Pushy parents may help kids do better at school, but is it all good?
October 12, 2006 by Andy Merrett
Latest research into parenting techniques suggests that pushy parents - you know, the ones who get their kids involved in everything under the sun from when they first start walking and aren’t in nappies - actually help their children to do better at school.
However, I’m sure that can be taken too far, and Mary Ann Sieghart at the UK’s Times newspaper seems to agree. “It will certainly turn them into exhausted, regimented automatons, so used to taking instruction that they would walk blindly off a cliff if their ballet teacher told them to. It will stunt their imaginations, leave them no time to themselves and teach them nothing about how to cope with boredom.”
Well I might not take it that far, but her points are valid and make sense. There’s no point pushing your kids blindly in to any and every activity that school and the community can offer if they’ve no aptitude or desire to do it.

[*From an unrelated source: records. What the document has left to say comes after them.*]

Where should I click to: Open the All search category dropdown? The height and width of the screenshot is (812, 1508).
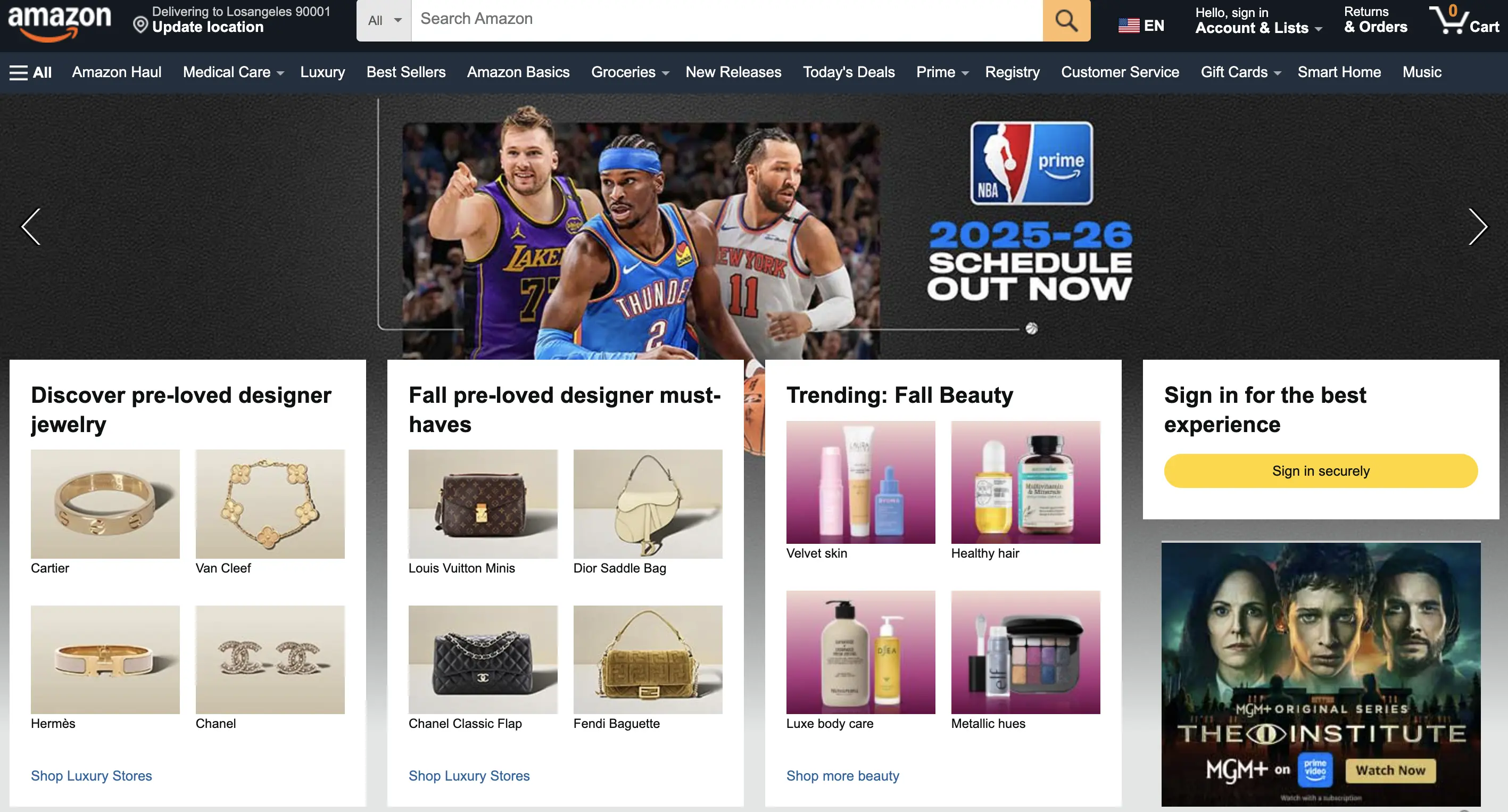click(384, 21)
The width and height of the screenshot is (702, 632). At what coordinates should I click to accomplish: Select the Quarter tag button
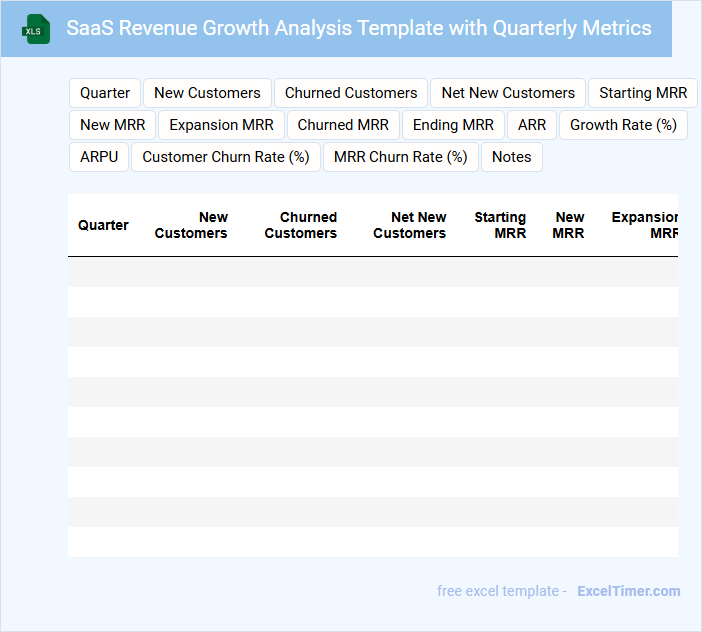(105, 93)
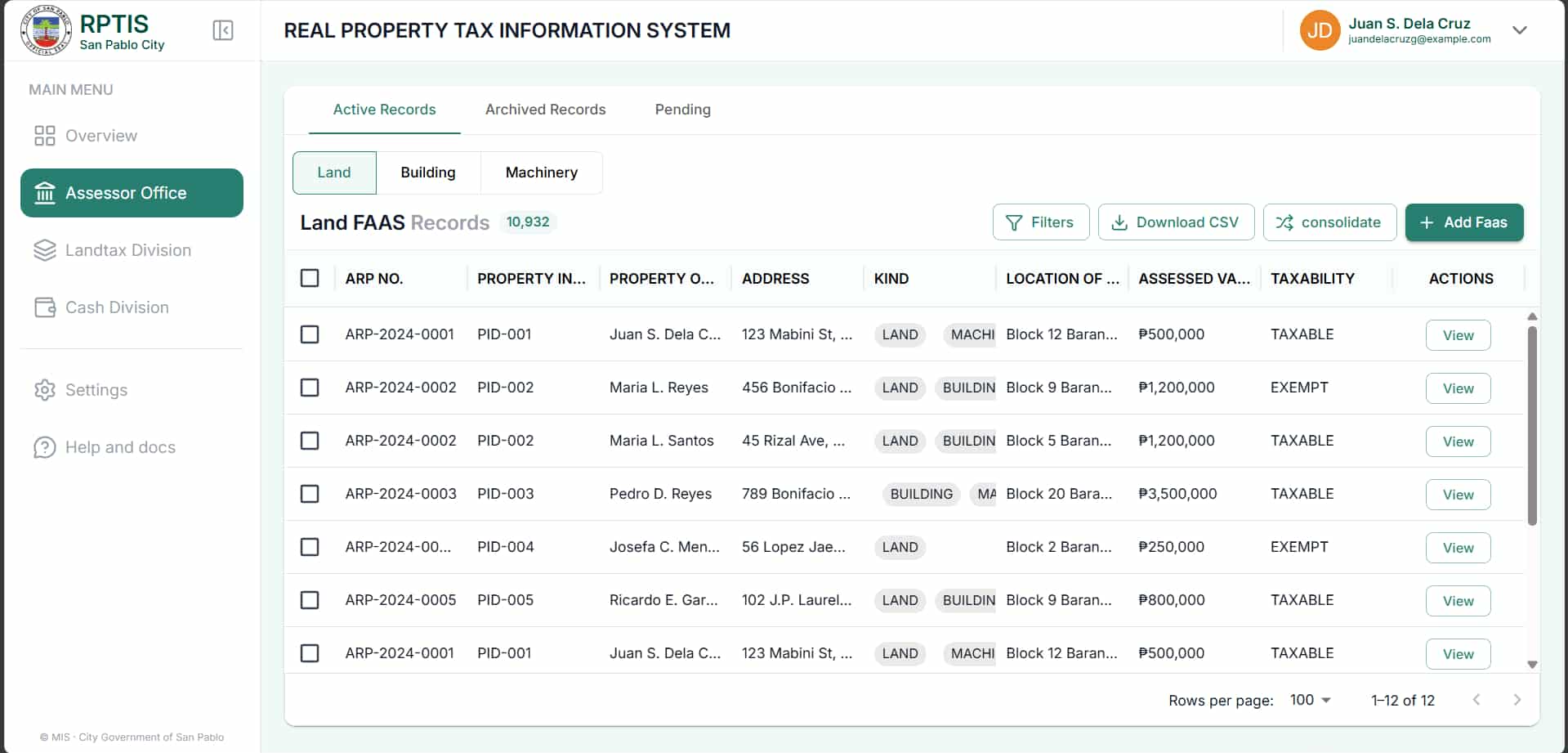Collapse the sidebar using the panel icon

223,30
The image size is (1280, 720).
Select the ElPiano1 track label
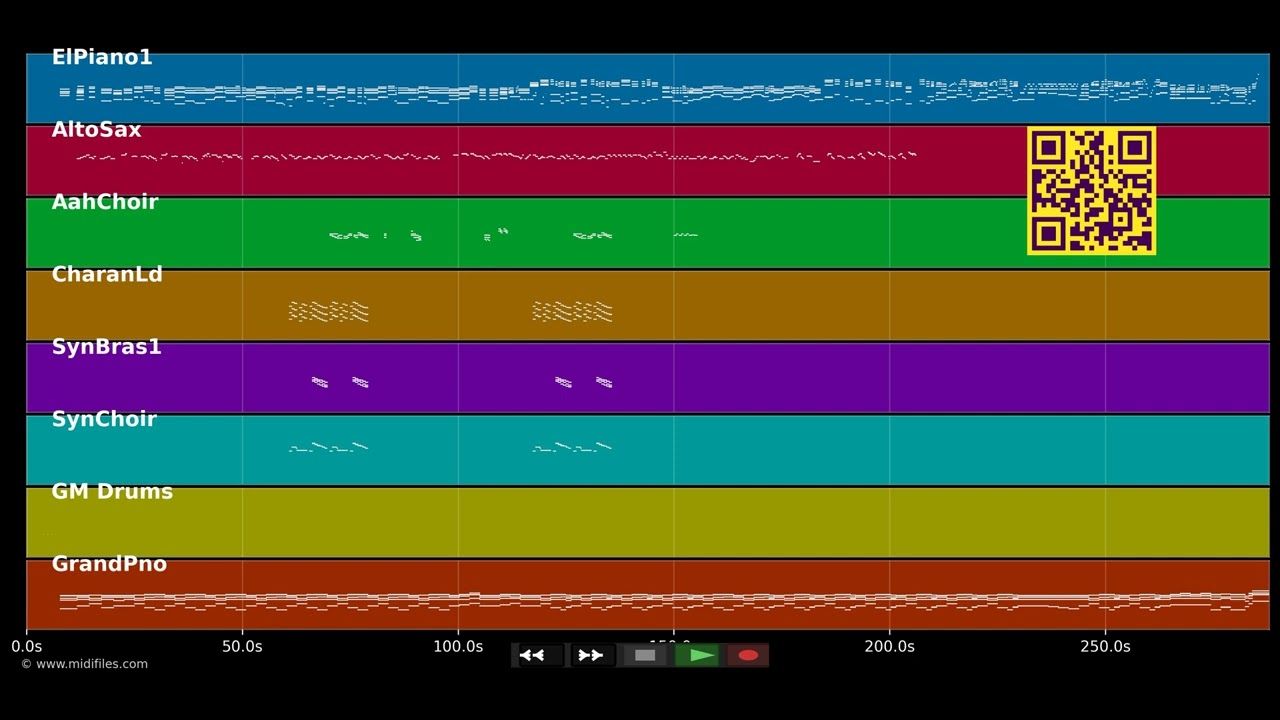pyautogui.click(x=102, y=58)
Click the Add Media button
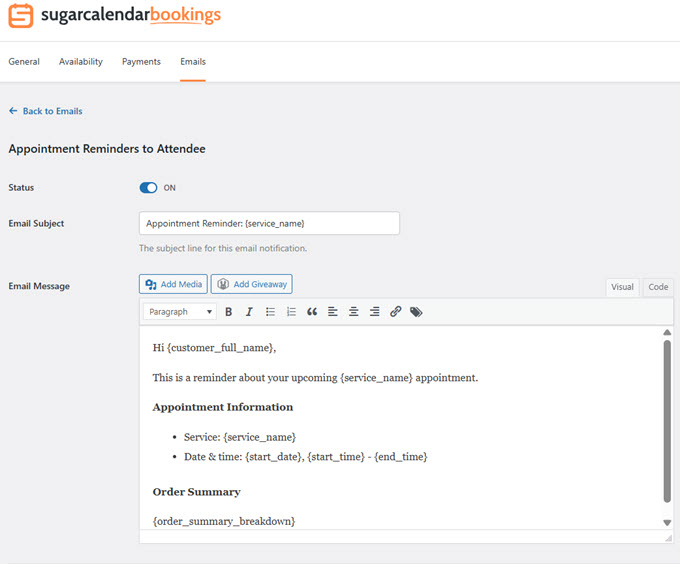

It’s the ‘I was forced to learn the piano’ adage multiplied into any activity you could imagine. Why would you force a child into an activity that they hate only to have them lose confidence, motivation, and possibly loathe that activity for life (which otherwise under their own steam they may have enjoyed later on).
“Certain pursuits are very difficult to pick up as an adult, and these are worth learning when young. Playing an instrument is one; skiing (if you can afford it) is another. But it is pointless to push children where they don’t want to go. If ours regret, as adults, that they didn’t stick to their sax or guitar lessons, I shall simply say, “More fool you!” Yet more ambitious parents pore over each piece of research, trying to determine what will maximise their children’s chances of getting into the top schools, earning the top exam results, sailing into Oxford or Cambridge and thence to a top merchant bank. They are happy to play Mozart to their foetuses or hold showcards above their babies’ cots if that is what it takes. It makes me want to weep.”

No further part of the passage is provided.